The second thing had not troubled him until the first gave him the opportunity his fears had been seeking to break out of their dungeons and torment him.
His farm had been his father’s farm, and his father’s, and his before him. His family seemed to have farming in its blood, for the farm had done well for four generations, from that first great-grandfather who knew where to take up the first spadeful of earth to begin a farm; and each son had been as eager as the father to tend the good land. Each generation had pushed the wild country back a little, claiming a little more pasture and cropland from wilderness, though each generation knew the wilderness was there, just beyond their last fences, leaning over the last furrowed rows, short-lived thorn and bramble and the shadows of oaks hundreds of years old. This did not trouble the farmers; the wild land was the wild land, and they had their farm, and one was one and the other was the other.
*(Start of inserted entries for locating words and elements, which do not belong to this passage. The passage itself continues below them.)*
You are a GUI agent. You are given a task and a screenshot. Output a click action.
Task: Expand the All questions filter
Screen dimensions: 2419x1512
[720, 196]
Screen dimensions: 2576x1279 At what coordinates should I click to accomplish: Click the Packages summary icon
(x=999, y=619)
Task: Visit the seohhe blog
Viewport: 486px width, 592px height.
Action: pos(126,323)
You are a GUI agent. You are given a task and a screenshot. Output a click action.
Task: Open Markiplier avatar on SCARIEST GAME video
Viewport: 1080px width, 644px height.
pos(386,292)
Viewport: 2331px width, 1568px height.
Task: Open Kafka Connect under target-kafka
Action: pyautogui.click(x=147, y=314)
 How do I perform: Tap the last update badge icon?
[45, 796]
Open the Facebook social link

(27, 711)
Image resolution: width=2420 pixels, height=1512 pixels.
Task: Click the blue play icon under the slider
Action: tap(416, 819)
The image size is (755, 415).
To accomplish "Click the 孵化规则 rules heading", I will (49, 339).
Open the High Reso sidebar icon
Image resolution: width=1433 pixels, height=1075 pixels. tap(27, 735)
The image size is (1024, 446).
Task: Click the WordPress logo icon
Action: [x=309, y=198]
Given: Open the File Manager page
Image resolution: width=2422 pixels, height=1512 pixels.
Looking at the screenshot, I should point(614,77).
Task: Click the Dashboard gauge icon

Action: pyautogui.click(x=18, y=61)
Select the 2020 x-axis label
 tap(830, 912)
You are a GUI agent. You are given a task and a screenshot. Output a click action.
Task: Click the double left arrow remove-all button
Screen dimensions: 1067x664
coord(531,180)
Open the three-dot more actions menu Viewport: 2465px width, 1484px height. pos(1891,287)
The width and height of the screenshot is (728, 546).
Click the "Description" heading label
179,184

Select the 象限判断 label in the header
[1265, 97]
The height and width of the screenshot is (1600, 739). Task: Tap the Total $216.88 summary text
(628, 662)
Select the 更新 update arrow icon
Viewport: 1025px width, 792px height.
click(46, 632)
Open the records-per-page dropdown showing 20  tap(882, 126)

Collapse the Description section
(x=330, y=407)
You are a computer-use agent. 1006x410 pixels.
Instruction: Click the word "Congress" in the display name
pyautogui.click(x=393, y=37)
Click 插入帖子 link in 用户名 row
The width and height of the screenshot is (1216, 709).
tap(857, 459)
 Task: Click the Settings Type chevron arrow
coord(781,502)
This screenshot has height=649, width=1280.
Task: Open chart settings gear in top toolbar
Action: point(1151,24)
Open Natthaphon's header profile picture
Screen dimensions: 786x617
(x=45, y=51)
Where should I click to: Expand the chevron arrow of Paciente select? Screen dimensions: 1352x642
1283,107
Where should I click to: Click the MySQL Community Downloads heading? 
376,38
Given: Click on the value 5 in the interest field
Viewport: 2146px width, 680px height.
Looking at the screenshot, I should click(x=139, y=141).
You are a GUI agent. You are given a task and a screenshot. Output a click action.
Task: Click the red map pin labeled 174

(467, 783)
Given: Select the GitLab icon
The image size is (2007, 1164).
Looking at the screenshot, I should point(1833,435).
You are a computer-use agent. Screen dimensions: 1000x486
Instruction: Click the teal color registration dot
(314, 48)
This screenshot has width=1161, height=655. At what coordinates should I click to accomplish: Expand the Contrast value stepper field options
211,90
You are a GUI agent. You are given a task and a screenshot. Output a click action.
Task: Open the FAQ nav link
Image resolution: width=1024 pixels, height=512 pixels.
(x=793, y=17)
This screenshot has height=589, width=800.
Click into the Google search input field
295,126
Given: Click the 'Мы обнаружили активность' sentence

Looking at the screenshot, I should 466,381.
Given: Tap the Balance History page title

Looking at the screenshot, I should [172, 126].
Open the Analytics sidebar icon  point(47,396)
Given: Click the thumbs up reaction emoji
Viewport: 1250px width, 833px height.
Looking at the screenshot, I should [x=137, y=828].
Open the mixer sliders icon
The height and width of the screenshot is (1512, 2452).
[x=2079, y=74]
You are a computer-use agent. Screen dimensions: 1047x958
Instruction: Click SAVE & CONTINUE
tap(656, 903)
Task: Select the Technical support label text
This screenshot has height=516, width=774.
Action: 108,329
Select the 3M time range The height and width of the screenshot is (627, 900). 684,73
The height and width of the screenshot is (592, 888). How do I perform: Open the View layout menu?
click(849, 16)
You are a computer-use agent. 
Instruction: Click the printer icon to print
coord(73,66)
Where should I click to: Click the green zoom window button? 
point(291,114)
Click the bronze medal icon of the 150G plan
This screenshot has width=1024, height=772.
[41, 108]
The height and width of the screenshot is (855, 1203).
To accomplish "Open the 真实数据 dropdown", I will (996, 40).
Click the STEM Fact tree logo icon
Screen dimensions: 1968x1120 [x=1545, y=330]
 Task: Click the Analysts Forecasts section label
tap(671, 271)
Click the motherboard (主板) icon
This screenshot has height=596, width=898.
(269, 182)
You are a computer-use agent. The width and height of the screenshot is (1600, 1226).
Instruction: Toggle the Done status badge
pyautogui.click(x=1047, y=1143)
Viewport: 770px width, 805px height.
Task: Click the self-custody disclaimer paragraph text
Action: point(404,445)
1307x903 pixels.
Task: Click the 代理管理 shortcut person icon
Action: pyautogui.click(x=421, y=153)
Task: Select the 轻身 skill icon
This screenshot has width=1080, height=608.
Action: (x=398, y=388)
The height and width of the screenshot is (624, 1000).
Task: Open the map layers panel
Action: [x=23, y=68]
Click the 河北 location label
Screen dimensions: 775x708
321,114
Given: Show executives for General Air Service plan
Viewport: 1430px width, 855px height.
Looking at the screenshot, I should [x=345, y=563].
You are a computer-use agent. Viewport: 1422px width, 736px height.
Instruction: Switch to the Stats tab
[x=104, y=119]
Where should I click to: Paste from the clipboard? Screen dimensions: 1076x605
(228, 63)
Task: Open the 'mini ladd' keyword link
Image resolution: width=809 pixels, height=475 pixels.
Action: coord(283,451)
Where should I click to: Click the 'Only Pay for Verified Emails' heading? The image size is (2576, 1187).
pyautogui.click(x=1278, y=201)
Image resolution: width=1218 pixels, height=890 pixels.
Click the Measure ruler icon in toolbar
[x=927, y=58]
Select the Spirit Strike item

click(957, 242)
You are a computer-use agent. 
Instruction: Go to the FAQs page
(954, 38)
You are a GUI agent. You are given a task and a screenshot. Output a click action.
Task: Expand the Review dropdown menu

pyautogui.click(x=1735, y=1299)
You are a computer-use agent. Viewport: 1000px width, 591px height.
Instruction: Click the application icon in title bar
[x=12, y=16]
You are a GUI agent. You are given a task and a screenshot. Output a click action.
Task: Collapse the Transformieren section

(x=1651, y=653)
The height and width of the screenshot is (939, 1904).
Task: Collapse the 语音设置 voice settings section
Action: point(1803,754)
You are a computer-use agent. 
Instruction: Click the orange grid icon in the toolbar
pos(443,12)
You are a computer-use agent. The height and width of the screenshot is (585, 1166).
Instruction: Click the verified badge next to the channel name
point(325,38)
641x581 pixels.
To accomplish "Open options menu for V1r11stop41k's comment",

Pos’s farm was roughly a square. The land here was almost flat, and since there was plenty of water, there was no reason to follow one line over another, and so as each farmer laid out his extra field, he tended to measure from the center, where the farmhouse and barns were (the house was a little nearer one edge of the square, where what had become the road to what had become the town was). The fields were not perfectly regular; there was a little contour to the ground that was worth following. But the lines were still quite recognizably close to straight.